Myths, Fads and False Economies

For those of you wondering what the title is on about, I invite you download this PDF presentation (E. H. Spafford 2001, 2002) and you'll know exactly what it refers to.

Albeit rather outdated, this 26 page presentation by the Center for Education and Research in Information Assurance and Security (CERIAS) talks about valid myths and misconceptions that these days still surround us.

After presenting a (humorous) pictorial time-line of the evolution of computers, he talks some of the causes of security problems, followed by their effect and a bunch of myths that we somehow are lead to believe. In that so, he then continues to explain the reality of things the way they actually are.

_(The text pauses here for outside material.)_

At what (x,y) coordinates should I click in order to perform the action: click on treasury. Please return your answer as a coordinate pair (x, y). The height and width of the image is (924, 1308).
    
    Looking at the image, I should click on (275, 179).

How about security expertise? Spafford again shows us the reality of things amidst general misconceptions that continue to float around us.

Still valid today --- Spafford concludes with the following points which we acclaim

- Security is an unattainable absolute.
- We should be seeking high levels of trust, based on sound methods of assurance.
- Assurance is an on-going process, not a set of add-on features.

Like I very often like to evangalise during security awareness sessions I hold from time-to-time, hopefully we are now a bit more aware that...

- Security is not simple.
- Security is not an add-on.
- Quality and security are closely linked.
- Training and knowledge are critical to counter superstition and folklore … but trends and lack of resources mean we are likely to face many challenges.